4. In fact, it should have been VAT and respondent No.6 is at no loss at all , because the VAT is also at the rate of 5% and the CST is at the rate of 5%, but it would make a difference for this petitioner for getting input tax credit under Section 18 of the Jharkhand Value Added Tax Act, 2005 to be read with Rule 26 of the Value Added Tax Rules, 2006.
5. Similarly, it also makes a difference to the subsequent purchaser of coal, who is at Uttarakhand, because the petitioner is a registered dealer and, therefore, at Uttarakhand, the purchaser of the coal from this petitioner is in a second sale which is also altogether a different transaction, he will have to pay CST at the rate of 2%.
6. This will make a difference to the petitioner as well as the subsequent purchaser of the coal from the petitioner, but, fact remains that so far as respondent No.6 is concerned, it makes not difference, because for VAT as well as for CST, the rate of tax is 5%. Thus, even though, there will be no change in the amount of tax which is Rs.7,65,383.07, the petitioner as well as his subsequent purchaser (at Uttarakhand), it will make a difference if, invoice is changed from CST to VAT.

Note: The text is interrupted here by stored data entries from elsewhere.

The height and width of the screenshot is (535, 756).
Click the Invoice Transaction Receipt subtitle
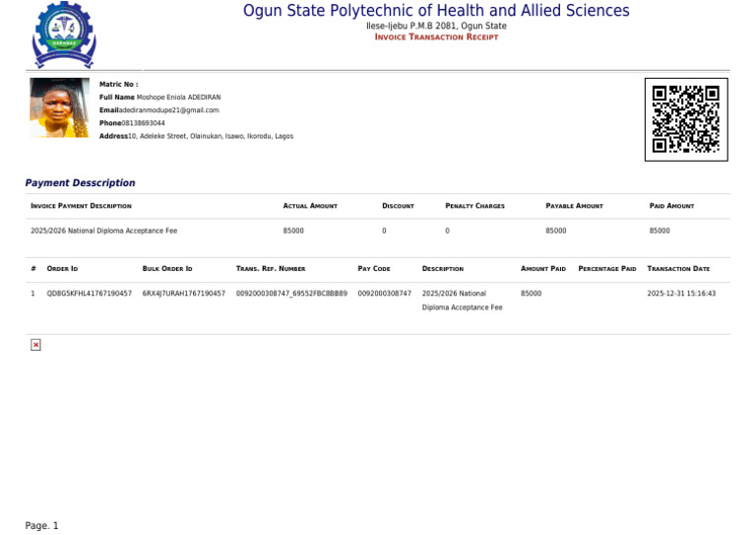click(x=436, y=37)
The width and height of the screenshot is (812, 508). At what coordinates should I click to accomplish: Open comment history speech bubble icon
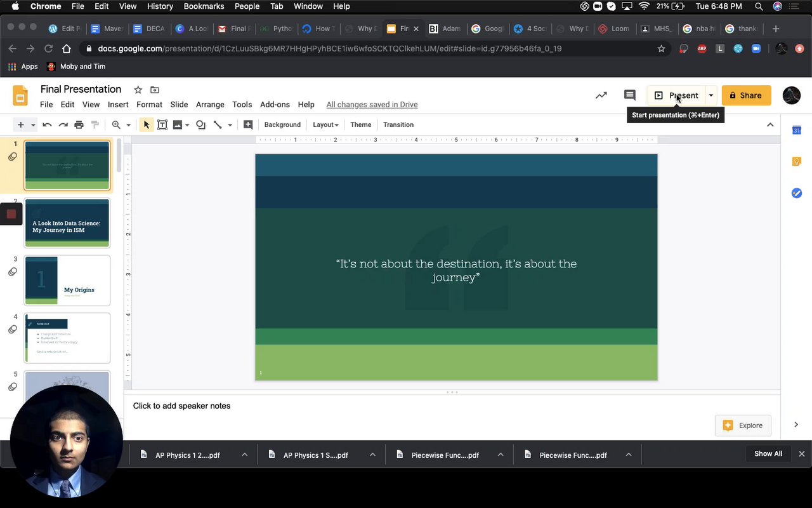pos(629,95)
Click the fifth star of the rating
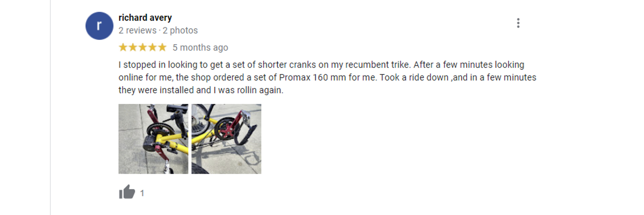The width and height of the screenshot is (644, 215). click(162, 47)
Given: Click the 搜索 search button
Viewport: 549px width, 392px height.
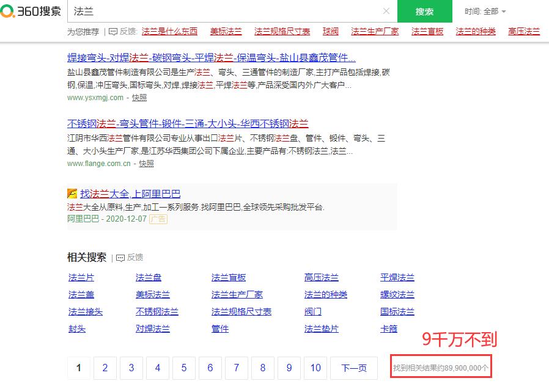Looking at the screenshot, I should tap(424, 12).
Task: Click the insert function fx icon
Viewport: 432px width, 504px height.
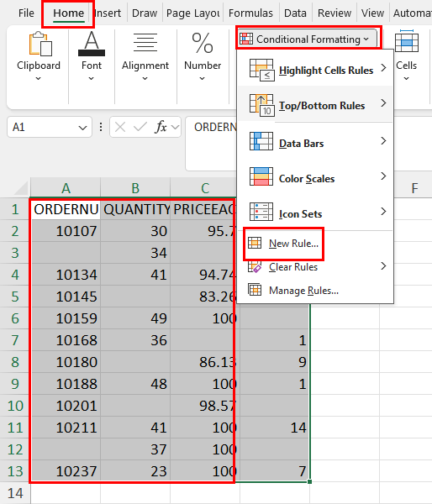Action: (x=161, y=128)
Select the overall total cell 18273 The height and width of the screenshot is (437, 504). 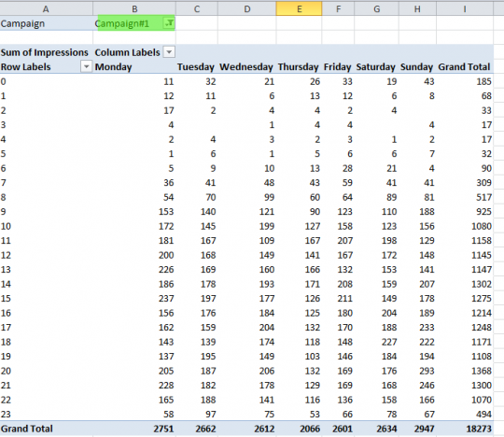[x=479, y=429]
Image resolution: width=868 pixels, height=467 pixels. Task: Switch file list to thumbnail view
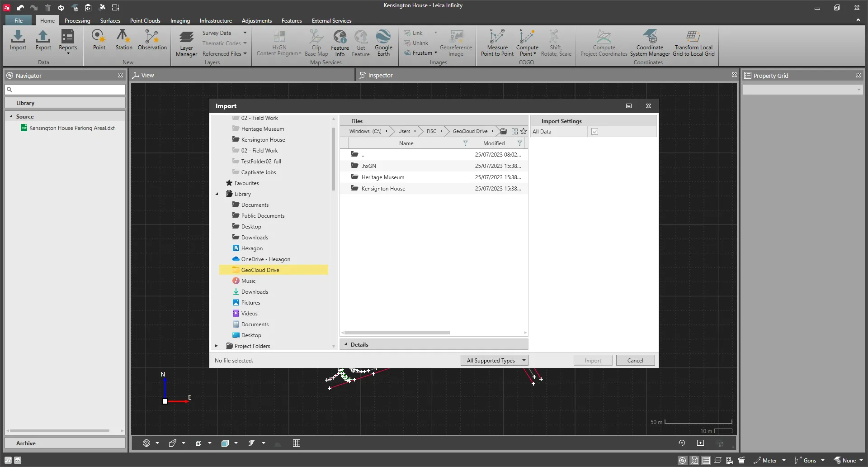[x=514, y=132]
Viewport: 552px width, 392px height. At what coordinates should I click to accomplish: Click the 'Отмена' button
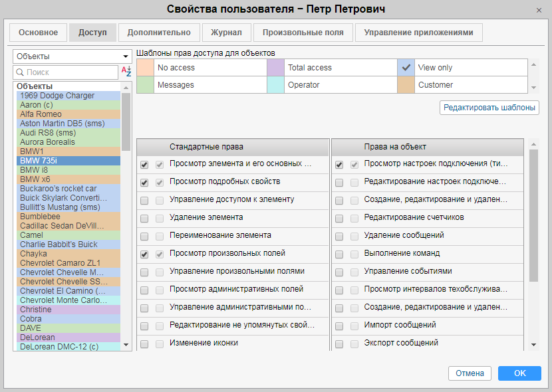(470, 373)
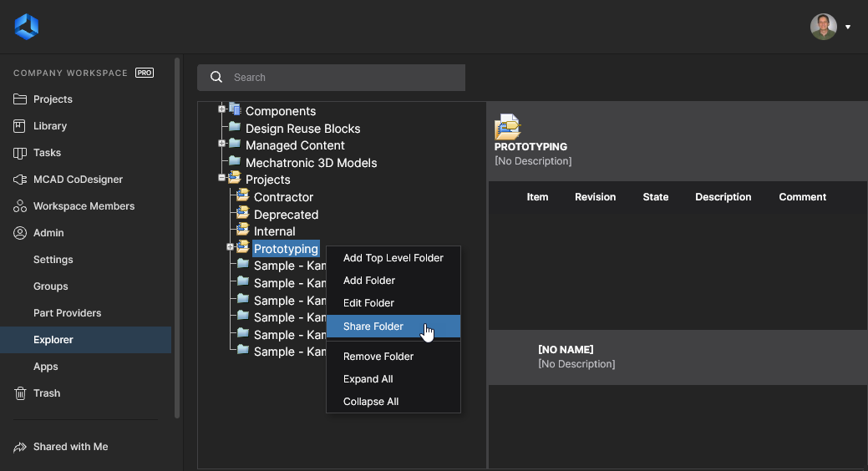The image size is (868, 471).
Task: Select Add Top Level Folder option
Action: pyautogui.click(x=393, y=258)
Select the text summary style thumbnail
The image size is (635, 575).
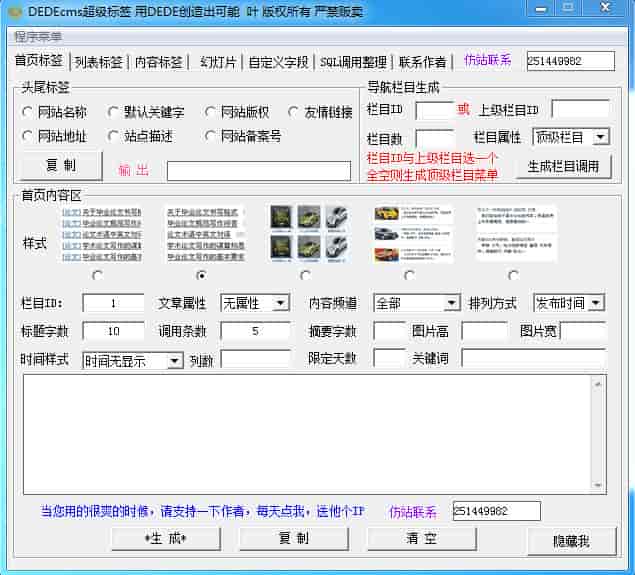point(515,233)
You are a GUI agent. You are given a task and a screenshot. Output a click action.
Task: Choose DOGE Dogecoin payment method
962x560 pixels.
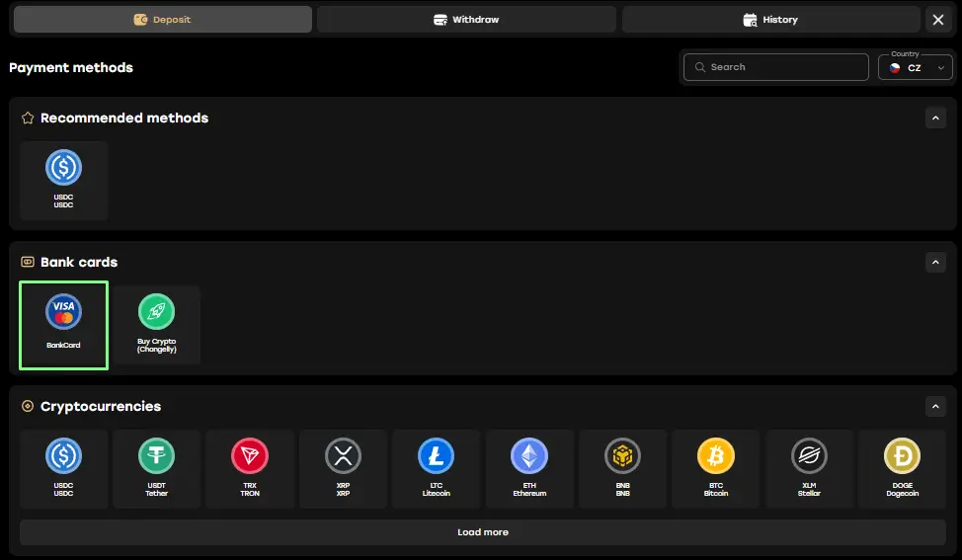point(902,468)
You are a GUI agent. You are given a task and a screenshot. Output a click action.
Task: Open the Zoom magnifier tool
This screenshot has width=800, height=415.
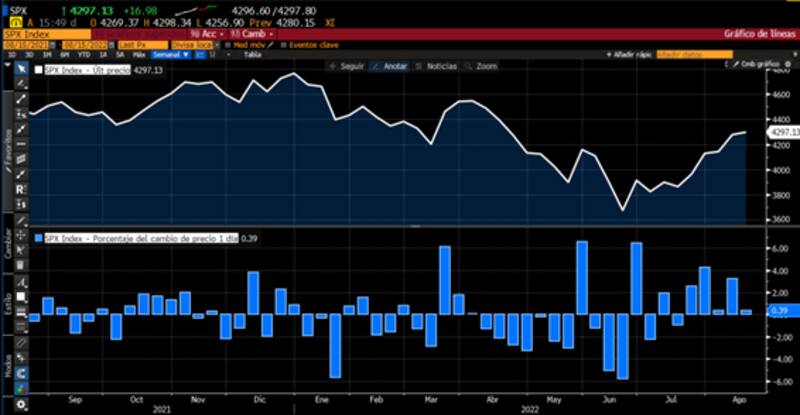click(481, 66)

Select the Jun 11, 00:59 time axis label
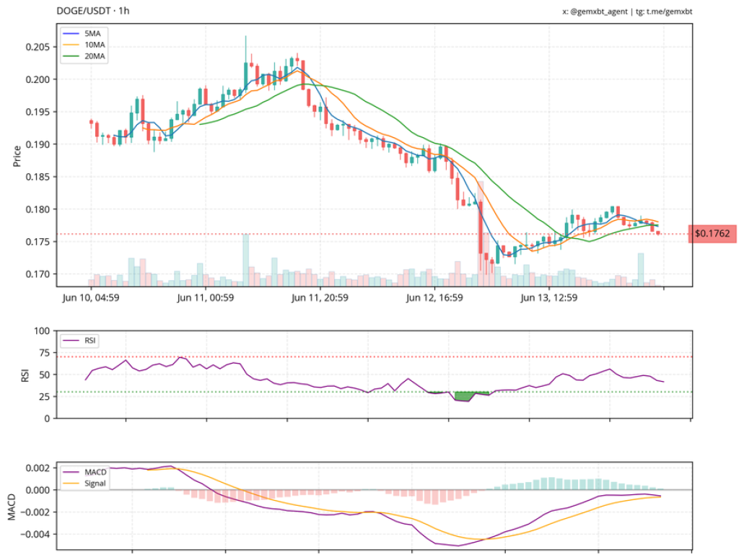point(206,297)
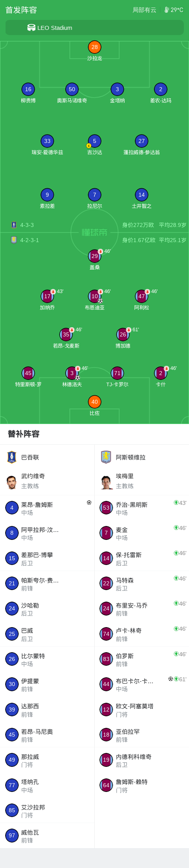Image resolution: width=189 pixels, height=868 pixels.
Task: Tap coach 埃梅里 portrait photo
Action: coord(106,482)
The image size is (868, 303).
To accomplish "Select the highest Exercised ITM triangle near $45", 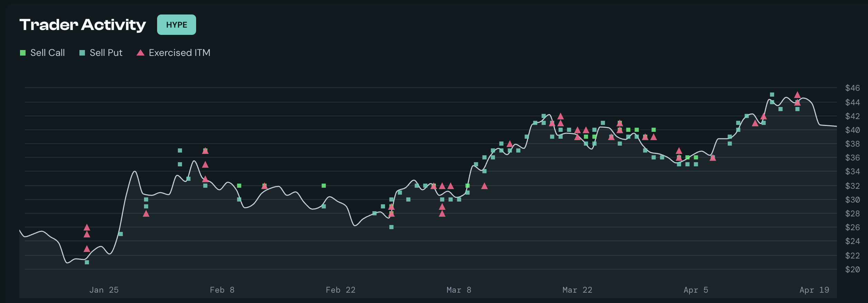I will coord(797,95).
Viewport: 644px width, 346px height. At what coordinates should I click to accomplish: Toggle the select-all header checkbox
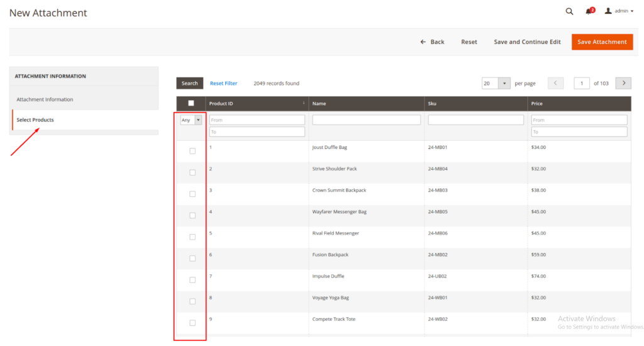point(191,103)
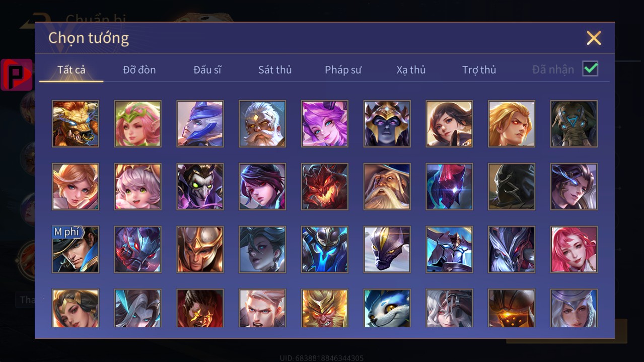This screenshot has height=362, width=644.
Task: Toggle the 'Đã nhận' checkbox
Action: tap(590, 68)
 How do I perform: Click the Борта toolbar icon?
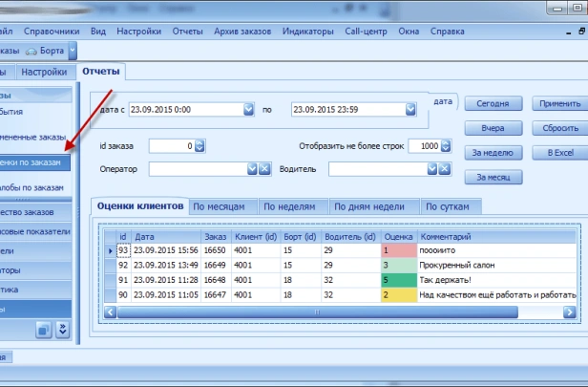click(31, 50)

7. This aspect of the matter has not been properly appreciated by the respondent No.6 and, therefore, the present petition has been preferred for making necessary corrections through respondent No.6 in a Tax Cum Excise Invoice (Rail Sale).
HC held as under,
8. In the present case, there is no conceivable legal link between the auction sale in Tamil Nadu and the movement of goods to Karnataka. The said movement was purely voluntary at the option of the petitioner and not under any legal obligation. Hence, the decision in South India Viscose Ltd. v. State of Tamil Nadu [1981] 48 STC 232 (SC); AIR 1981 SC 1604 is clearly distinguishable."
9. The decision of the Division Bench, cited supra, fortifies the view now taken by this court. For the reasons stated supra and in view of the decision of the Division Bench of this court, the plea of the petitioners that it is an inter-State sale has no legal basis and hence,the said contention is rejected.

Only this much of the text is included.